2) long-term unattached. Not a part of any mount tree, but we have
a known holder for it and until that's gone (making ->mnt_ns NULL), refcount
is guaranteed to remain positive. pipe_mnt is an example of such.
->mnt_ns == MNT_NS_INTERNAL, which is encoded as ERR_PTR(-1), thus the use of
IS_ERR_OR_NULL here (something I'd normally taken out and shot - use of that
primitive is a sign of lousy API or of a cargo-culted "defensive programming").
3) part of a temporary mount tree; not in anyone's namespace.
->mnt_ns points the tree in question, ->mnt_ns->seq == 0.
4) belongs to someone's namespace. ->mnt_ns points to that,
->mnt_ns->seq != 0. That's what we are looking for here.

It's kludges all the way down ;-/ Note that temporary tree can't become
a normal one or vice versa - mounts can get transferred to normal namespace,
but they will see ->mnt_ns reassigned to that. IOW, ->mnt_ns->seq can't
get changed without a change to ->mnt_ns.

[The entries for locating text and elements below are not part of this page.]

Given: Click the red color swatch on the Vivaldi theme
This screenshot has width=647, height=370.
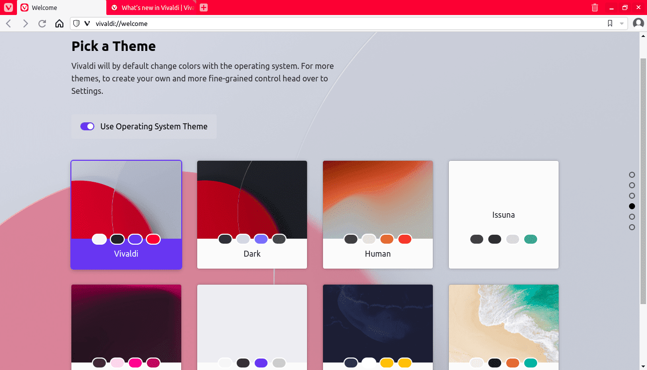Looking at the screenshot, I should tap(153, 239).
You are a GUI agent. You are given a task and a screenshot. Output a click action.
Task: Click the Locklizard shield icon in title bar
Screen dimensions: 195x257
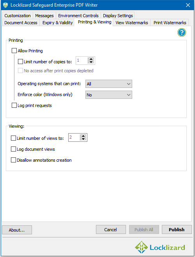pos(5,5)
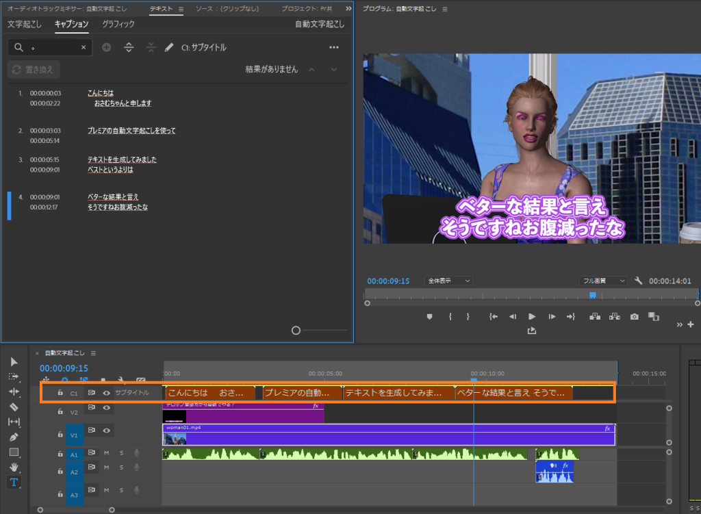Image resolution: width=701 pixels, height=514 pixels.
Task: Click the 自動文字起こし button
Action: 320,24
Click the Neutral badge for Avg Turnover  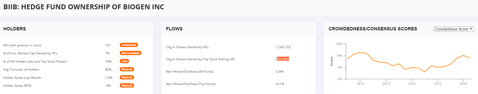127,69
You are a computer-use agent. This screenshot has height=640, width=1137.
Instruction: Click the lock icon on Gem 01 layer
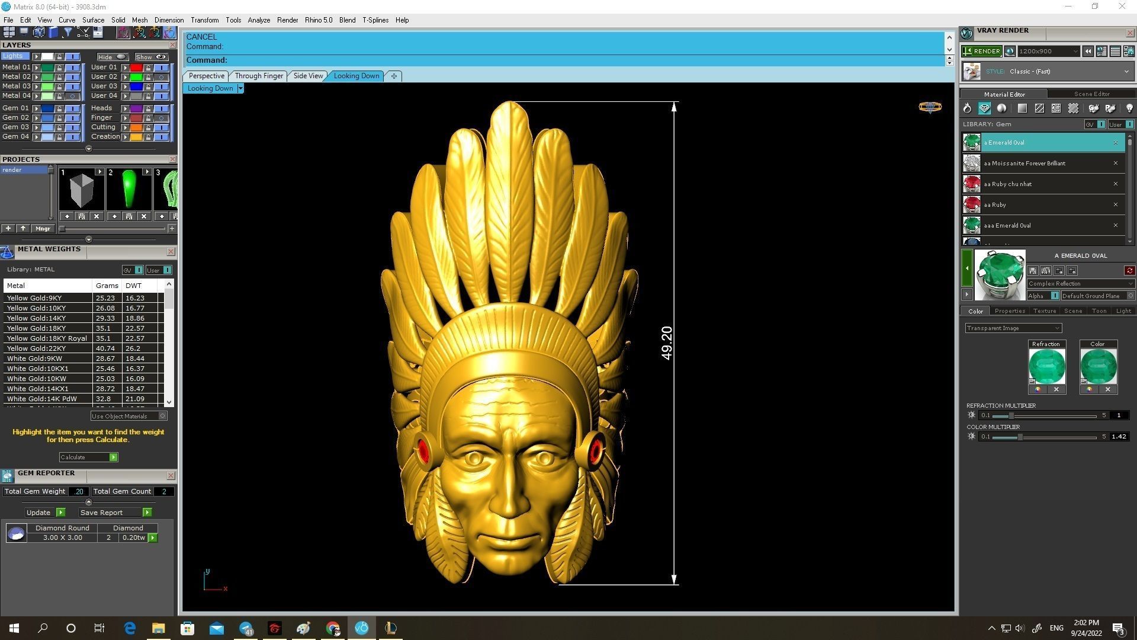(x=59, y=108)
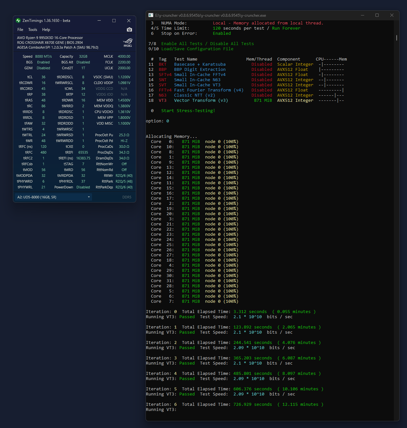Maximize the y-cruncher console window
407x428 pixels.
tap(377, 15)
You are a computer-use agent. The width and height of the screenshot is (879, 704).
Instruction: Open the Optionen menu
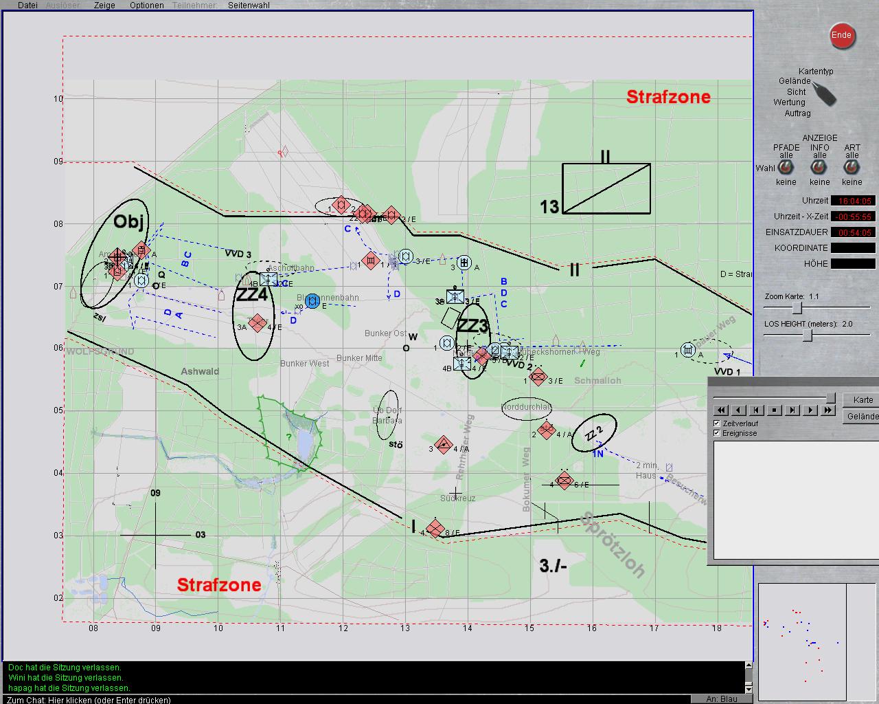[x=147, y=5]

I suspect that the right way
to handle that would be to have that state stored as explicit flags.

All mounts are created (and destroyed) in state (1); state changes:
commit_tree() - (1) or (3) to (3) or (4)
umount_tree() - (3) or (4) to (1)
clone_private_mount() - (1) to (2)
open_detached_copy() - (1) to (3)
copy_mnt_ns() - (1) to (4)
mount_subtree() - (1) to (3)
fsmount() - (1) to (3)
init_mount_tree() - (1) to (4)
kern_mount() - (1) to (2)
kern_unmount{,_array}() - (2) to (1)

commit_tree() has a pathological call chain that has it
attach stuff to temporary tree; that's basically automount by lookup in
temporary namespace. It can distinguish it from the usual (adding to
normal namespace) by looking at the state of mountpoint we are attaching
to - or simply describe all cases as "(1) or (3) to whatever state the
mountpoint is".

One really hot path where we check (1) vs. (2,3,4) is
mntput_no_expire(), which is the initial reason behind the current
representation. However, read from ->mnt_flags is just as cheap as
that from ->mnt_ns and the same reasons that make READ_ONCE()
legitimate there would apply to ->mnt_flags as well.

We can't reuse MNT_INTERNAL for that, more's the pity -
it's used to mark the mounts (kern_mount()-created, mostly) that
need to destroyed synchronously on the final mntput(), with no
task_work_add() allowed (think of module_init() failing halfway through,
with kern_unmount() done to destroy the internal mounts already created;
we *really* don't want to delay that filesystem shutdown until insmod(2)
heads out to userland). Another headache is in LSM shite, as usual...

Anyway, sorting that out is definitely a separate story.